Yesterday was babysitter day-so exciting! We really haven't broken down too often, and yesterday was the first time we brought in a babysitter to go to work.
It almost felt like a date as Scott and I drove to work together. "Shouldn't we be going out to dinner or something?" was how I felt as the two of us drove to the office together. But no, just work.
It went surprisingly well. Scarlett waved us good-bye, hugged us good-bye, and then got right to playing. I had made the mistake of announcing that the babysitter would be arriving after her nap, so Scarlett made sure not to miss her by sleeping. But she was still pleasant for everybody involved. Then when we came home, both her and the babysitter were still all smiles. Scarlett even hugged the babysitter goodbye. Some days it all goes according to plan, doesn't it? She even fell asleep early and without complaint.

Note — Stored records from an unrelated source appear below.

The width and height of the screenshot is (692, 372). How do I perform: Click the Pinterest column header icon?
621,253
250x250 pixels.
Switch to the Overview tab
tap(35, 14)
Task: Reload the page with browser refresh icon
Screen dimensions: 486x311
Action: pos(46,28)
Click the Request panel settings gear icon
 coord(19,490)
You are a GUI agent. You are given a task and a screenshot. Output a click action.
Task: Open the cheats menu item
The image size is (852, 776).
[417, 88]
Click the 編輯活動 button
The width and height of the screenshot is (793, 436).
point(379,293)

Having a babysitter for the afternoon brought me back to my eternal debate. Do we really want to avoid all forms of childcare and do this without help? How much will I miss if I sneak somebody into the house a few hours here and there, or if I drop Scarlett off at a day home for a morning or afternoon or two? Think of how much more I could get done and how much easier it would be!

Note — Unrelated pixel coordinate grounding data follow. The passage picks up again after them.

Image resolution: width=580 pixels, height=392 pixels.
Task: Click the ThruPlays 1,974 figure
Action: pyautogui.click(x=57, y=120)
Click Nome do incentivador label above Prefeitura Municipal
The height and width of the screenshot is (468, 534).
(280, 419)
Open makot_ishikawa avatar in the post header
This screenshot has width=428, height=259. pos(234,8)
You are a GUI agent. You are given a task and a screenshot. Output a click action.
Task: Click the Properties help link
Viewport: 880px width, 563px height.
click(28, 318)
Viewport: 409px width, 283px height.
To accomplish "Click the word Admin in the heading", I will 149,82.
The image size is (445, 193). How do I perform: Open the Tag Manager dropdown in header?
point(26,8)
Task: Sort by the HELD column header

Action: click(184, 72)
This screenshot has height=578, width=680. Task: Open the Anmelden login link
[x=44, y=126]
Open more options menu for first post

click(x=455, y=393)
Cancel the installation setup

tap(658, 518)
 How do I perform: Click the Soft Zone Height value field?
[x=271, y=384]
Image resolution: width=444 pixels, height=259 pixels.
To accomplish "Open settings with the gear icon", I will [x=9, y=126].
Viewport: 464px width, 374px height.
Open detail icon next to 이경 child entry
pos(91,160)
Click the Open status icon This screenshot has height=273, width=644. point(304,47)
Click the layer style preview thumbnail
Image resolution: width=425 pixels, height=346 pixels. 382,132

That's a pretty big topic and not one that I'll answer here. I sometimes read research on kids raised with a stay at home parent, versus XX amount of time in daycare, or with a nanny. But it all varies-how much time in childcare? How long is the nanny with you? What is the quality of the care? And I don't even know if I've read the most relevant research yet. Yes, in the ideal world, I would have a grandma or auntie or cousin living just down the street (or with me) who I could rely on. Or the most long-term of nanny commitments. Or the part-time, flexible day home of a very caring and stable caregiver. Or??? What else could work?
I'll keep working on wrapping my brain around that. However, it is a little piece of freedom when the babysitter walks in the door and I can walk out with the pang of guilt.